▶ DOCUMENT SEGMENT
[Begin]

APPROX_COUNT_DISTINCT is an aggregate function. This topic describes the syntax of the APPROX_COUNT_DISTINCT function in Hologres.

Syntax

The APPROX_COUNT_DISTINCT function is invoked to calculate the number of rows that have distinct values in a column of a table. The result of this function is an approximate value.
APPROX_COUNT_DISTINCT ( column )
The following table describes the parameter in the syntax.
Parameter Description
column The column for which you want to calculate the approximate number of rows that have distinct values.

You can use HyperLogLog (HLL) to perform an inaccurate COUNT DISTINCT operation. An inaccurate COUNT DISTINCT operation allows you to improve query performance especially when a large number of discrete values exist in the column. HLL ensures that the average error rate does not exceed 0.1%. The APPROX_COUNT_DISTINCT function applies to scenarios where high query performance is required and an approximate result is acceptable.

[End]

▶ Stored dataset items

[Begin]

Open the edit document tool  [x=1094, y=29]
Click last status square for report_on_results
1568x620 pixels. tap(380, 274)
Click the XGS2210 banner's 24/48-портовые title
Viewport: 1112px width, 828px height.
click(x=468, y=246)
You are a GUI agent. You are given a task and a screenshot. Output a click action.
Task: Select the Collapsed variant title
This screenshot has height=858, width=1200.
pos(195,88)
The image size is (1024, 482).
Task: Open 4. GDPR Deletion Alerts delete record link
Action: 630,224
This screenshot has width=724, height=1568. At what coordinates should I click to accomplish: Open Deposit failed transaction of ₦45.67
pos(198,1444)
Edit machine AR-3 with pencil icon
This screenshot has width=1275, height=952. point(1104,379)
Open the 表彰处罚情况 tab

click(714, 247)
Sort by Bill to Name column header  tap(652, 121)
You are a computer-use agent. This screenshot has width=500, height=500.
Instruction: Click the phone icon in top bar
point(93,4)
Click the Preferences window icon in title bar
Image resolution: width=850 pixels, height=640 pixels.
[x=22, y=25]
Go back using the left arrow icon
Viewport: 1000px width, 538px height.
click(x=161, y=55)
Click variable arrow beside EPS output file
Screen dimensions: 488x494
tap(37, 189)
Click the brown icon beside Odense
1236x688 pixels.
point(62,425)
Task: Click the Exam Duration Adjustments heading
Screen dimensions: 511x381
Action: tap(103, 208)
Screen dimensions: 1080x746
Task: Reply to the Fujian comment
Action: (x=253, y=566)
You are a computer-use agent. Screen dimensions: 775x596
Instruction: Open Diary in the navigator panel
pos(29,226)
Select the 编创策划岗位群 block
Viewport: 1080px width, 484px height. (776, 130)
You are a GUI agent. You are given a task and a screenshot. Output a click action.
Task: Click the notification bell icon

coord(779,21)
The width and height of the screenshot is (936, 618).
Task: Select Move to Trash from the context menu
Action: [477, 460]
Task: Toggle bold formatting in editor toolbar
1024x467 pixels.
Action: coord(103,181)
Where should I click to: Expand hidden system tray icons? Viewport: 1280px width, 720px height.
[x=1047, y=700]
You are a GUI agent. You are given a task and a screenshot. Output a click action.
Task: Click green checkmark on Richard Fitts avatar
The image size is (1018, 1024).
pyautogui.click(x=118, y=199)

[End]

▶ WRITTEN TASKS
**A)** In the APPROX_COUNT_DISTINCT documentation, rewrite the part that opens with the words containing "APPROX_COUNT_DISTINCT ( column" and closes with "have distinct values.", changing "Description" to "Details".
**B)** Gather every line of the listing that contains the string "title", matching case exactly.
The documentation above has no connection to the listing.

▶ ANSWERS
**A)**
APPROX_COUNT_DISTINCT ( column )
The following table describes the parameter in the syntax.
Parameter Details
column The column for which you want to calculate the approximate number of rows that have distinct values.

**B)**
Click the XGS2210 banner's 24/48-портовые title
Task: Select the Collapsed variant title
Click the Preferences window icon in title bar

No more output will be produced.